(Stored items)
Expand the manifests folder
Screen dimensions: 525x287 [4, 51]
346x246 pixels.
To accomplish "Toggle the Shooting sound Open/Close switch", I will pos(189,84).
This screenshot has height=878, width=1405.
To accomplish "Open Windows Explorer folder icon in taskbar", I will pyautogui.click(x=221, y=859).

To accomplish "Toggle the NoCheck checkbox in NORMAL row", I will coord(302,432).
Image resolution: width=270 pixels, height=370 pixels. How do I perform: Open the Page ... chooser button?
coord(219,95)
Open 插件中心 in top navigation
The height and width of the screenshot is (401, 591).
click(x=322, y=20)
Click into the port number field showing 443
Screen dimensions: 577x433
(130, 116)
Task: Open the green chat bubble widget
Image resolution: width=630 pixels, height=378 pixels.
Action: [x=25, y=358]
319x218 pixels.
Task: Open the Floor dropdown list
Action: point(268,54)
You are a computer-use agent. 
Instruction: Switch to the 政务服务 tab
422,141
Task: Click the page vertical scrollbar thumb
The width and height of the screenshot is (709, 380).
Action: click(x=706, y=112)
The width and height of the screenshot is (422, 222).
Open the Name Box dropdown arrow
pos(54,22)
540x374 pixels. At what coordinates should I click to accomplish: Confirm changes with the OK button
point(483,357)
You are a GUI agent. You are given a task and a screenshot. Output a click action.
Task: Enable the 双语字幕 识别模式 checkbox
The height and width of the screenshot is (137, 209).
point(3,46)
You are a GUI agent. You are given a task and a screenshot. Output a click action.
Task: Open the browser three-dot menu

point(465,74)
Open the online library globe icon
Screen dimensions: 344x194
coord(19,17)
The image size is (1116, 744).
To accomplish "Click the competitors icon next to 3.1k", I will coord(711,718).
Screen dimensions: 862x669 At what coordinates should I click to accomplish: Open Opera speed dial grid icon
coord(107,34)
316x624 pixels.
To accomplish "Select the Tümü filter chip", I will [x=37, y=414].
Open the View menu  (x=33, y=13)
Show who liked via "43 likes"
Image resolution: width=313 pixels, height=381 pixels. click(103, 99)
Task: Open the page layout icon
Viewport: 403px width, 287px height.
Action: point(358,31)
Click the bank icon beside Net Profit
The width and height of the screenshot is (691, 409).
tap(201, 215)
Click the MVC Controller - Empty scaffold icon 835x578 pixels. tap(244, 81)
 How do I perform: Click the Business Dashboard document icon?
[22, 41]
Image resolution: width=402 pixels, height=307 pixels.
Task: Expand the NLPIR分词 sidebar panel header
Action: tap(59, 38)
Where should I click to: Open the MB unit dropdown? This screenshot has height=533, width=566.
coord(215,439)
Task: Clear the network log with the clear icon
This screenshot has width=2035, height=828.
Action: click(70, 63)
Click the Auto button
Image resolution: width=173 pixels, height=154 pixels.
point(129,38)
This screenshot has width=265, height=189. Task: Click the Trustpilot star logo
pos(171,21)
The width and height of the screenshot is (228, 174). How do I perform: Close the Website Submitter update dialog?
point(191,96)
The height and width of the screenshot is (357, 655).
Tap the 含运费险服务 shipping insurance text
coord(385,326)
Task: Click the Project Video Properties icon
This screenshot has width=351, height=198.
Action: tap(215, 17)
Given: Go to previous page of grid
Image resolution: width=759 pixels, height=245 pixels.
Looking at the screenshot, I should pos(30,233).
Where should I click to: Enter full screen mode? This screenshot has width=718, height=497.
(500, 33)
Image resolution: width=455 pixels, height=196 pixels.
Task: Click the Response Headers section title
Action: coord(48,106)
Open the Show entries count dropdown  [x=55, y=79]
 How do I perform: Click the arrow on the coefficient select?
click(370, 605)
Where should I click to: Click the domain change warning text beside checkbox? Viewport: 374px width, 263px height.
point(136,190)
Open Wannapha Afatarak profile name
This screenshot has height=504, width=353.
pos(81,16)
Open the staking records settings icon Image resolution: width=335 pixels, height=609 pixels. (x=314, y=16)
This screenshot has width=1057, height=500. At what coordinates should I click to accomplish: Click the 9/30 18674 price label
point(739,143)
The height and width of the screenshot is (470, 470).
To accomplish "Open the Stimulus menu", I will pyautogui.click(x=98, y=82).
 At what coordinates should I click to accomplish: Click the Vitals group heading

• [Problem requirements] Please copy out each line in the entries that mentions the string "Toggle".

• [Expected answer]
To accomplish "Toggle the Shooting sound Open/Close switch", I will pos(189,84).
To accomplish "Toggle the NoCheck checkbox in NORMAL row", I will coord(302,432).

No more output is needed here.